SC: The album which brought Coltrane widespread fame was his 1961 release entitled My Favorite Things. It was the first time he was featured playing the soprano saxophone. How did this change in instrumentation affect his sound and style, and what impact did it have on his career moving forward?
LP: Coltrane said in a 1966 interview that he was well aware that he played differently on soprano. Whereas the tenor saxophone was what he called “the power horn,” on the soprano he tended to play, appropriately, sprightly, and with winding lines. It has not been noted that when he began his contract with Impulse Records, they explicitly pressured him to come up with another soprano saxophone hit like “My Favorite Things.” It never happened, but when A Love Supreme became a far bigger hit they realized that you just can’t plan or manufacture that type of success.
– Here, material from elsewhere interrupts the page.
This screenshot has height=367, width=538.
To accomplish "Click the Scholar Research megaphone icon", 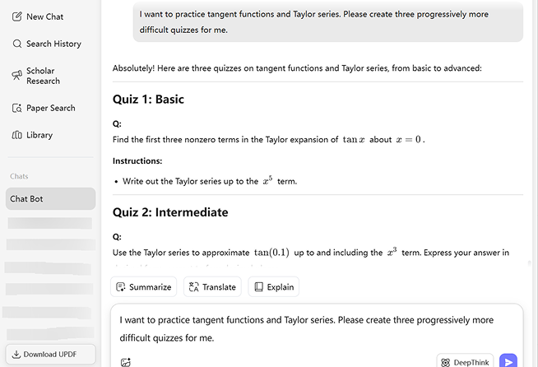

SC: In your book, you examine the spiritual and philosophical influences on Coltrane’s music, particularly his later works such as A Love Supreme. How did these influences shape his music, and how did they reflect his personal beliefs and experiences?
LP: It is probably not fair to try to answer this in a paragraph. But I will say that beginning around 1957 Coltrane was interested in getting out of his strictly Christian upbringing and exploring all possible spiritual beliefs and practices. A Love Supreme was very explicitly non-denominational, and without a doubt, that’s the direction that Coltrane was moving in toward the end of his life. As far as how that is reflected in his music, he had a very particular sense of what spiritual music sounded like—a slow introduction, modal open-ended structures, vamps, and chant-like melodies. In my Substack newsletter, I posted an essay on his spirituality with the provocative title, “Coltrane did not want to be a saint.”
SC: Coltrane’s music often pushed the boundaries of traditional jazz structures and forms. How did he innovate and experiment with the conventions of jazz, and what impact did this have on the genre as a whole? In your opinion, what is Coltrane’s most significant contribution to jazz music, and why do you think his music continues to resonate with audiences today?
LP: As far as his contribution musically, he showed by his own work, that is, by doing, that an open mind and an interest in everything can contribute to one’s musical art. We jazz musicians do not have to be bound by the idea that we can only draw upon the “jazz tradition.” Anything and everything can be incorporated into this musical art.
Beyond that, he persuasively and successfully made the case that pursuing one’s goals as a jazz performer is just as meaningful as any and all other artistic endeavors. He helped to get rid of the idea that it was a pursuit only fit for dingy nightclubs and that it had to be accompanied by a sort of questionable lifestyle. He famously “cleaned up his act.” In this, he had a positive impact not only on the musicians and their attitude towards what they were doing, but to the whole attitude of society towards jazz and jazz artists.